Mussolini wollte Italiens Wissenschaften und Kultur fördern. Dennoch waren die zahlreichen Wissenschafts- und Kulturinstitute, die in den Jahren des italienischen Faschismus entstanden, nie völlig ideologisch durchdrungen, ergab jetzt ein Symposium in Rom.

Von Thomas Migge | 13.01.2019
    Adolf Hitler (2.v.l.) und der italienische Ministerpräsident und Duce Benito Mussolini (r), aufgenommen am 15.06.1938 in Rom.
    Adolf Hitler (2.v.l.) und der italienische Ministerpräsident und Duce Benito Mussolini (r), aufgenommen am 15.06.1938 in Rom. (picture-alliance/ dpa / LaPresse Archivio Storico)
    Benito Mussolini höchstpersönlich eröffnete 1937 die neuen Gebäude für den Nationalen Wissenschaftsrat CNR, verziert mit großflächigen Fresken, die, so heißt es in diesem historischen Filmdokument, die Vormachtstellung der italienischen Wissenschaft repräsentieren sollen.
    Das CNR, vergleichbar mit der deutschen Max-Plank-Gesellschaft, wurde vom faschistischen Staat 1923 gegründet. Nur ein Jahr nach Mussolinis Machtübernahme. Es war das erklärte Ziel des Duce, Italiens Wissenschaften und die Kultur zu fördern. Und er beließ es nicht nur bei schönen Worten, wie auch die wissenschaftliche Tagung in Rom jetzt zeigte, bei der zum ersten Mal überhaupt die unter Mussolini gegründeten Kultur- und Forschungsinstitute Thema waren.
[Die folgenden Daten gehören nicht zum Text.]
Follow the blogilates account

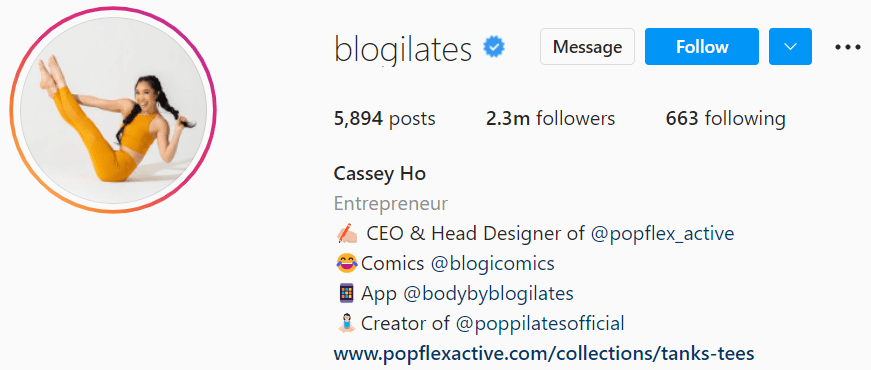(702, 47)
Die Germanistin Roberta Ascarelli, Präsidentin der 1931 geschaffenen Villa Sciarra:

    "Die Aufarbeitung der Geschichte dieser Institute ist schon aus einem Grund wichtig: Während die faschistische Kulturpolitik nach 1945 endete, bestehen die vom Regime gegründeten Institutionen bis heute".
    Geld für Mussolinis Kulturinstitute
    Der italienische Faschismus trat anfangs noch recht gemäßigt auf. Ziel war es, das Land mit großen Schritten zu modernisieren. Es waren jene Jahre des Faschismus, in denen viel Geld in Gründung und Aufbau zahlreicher Forschungs- und Kulturinstitute in allen nur denkbaren Bereichen investiert wurde. Die Biologie, die Medizin, die Mathematik, der Tanz, die Sprache, die Philosophie, die Architektur erhielten eigene Institute. Zensur und Kontrolle durch die faschistische Partei setzten sich erst später durch.
    Interessant ist, dass bis in die 1930er-Jahre hinein auch viele Liberale, Juden und auch Antifaschisten in den neuen Instituten Anstellung fanden. Die Tagung stellte einige von ihnen vor.
    Mit der Einführung der Rassengesetze 1938 endete diese relativ gemäßigte Phase des faschistischen Regimes jedoch: Sämtliche Juden und später auch Antifaschisten wurden systematisch aus Forschung, Wissenschaft und Kultur ausgeschlossen. Stramme Faschisten übernahmen die Leitung vieler Institute. Nicht wenige von ihnen blieben auch nach 1945 in Amt und Würden – aber dieser Aspekt wurde bei der Tagung in Rom erstaunlicherweise nicht thematisiert.
    Die Teilnehmer konzentrierten sich auf die Institute, die damals einmalig in Europa waren: etwa für den Film, für den Rundfunk und die Fotografie. Der Turiner Medienexperte Peppino Ortoleva:

    "Es entstand eine nationale Radioschule, 1935 auch das bis heute existierende Zentrum für experimentelles Kino, das einen enormen Einfluss auf das gesamte italienische Filmschaffen vor und nach 1945 hatte. Die Geschichte der Radioschule des Regimes ist bis heute wissenschaftlich nicht untersucht worden."
    Kontrolle der italienischen Filmkultur
    1932 entstand auf ausdrücklichen Wunsch führender Faschisten auch die Filmbiennale in Venedig. Gleich wurde sie zu einem der wichtigsten Treffpunkte internationalen Filmschaffens. Der Filmhistoriker Damiano Garofalo:

    "Mehr als zehn Jahre lang übte das Regime nur wenig ideologischen Einfluss im Filmschaffen und beim Festival in Venedig aus. Erst ab der zweiten Hälfte der 1930er-Jahre versuchten die Faschisten, die gesamte Filmkultur zu kontrollieren."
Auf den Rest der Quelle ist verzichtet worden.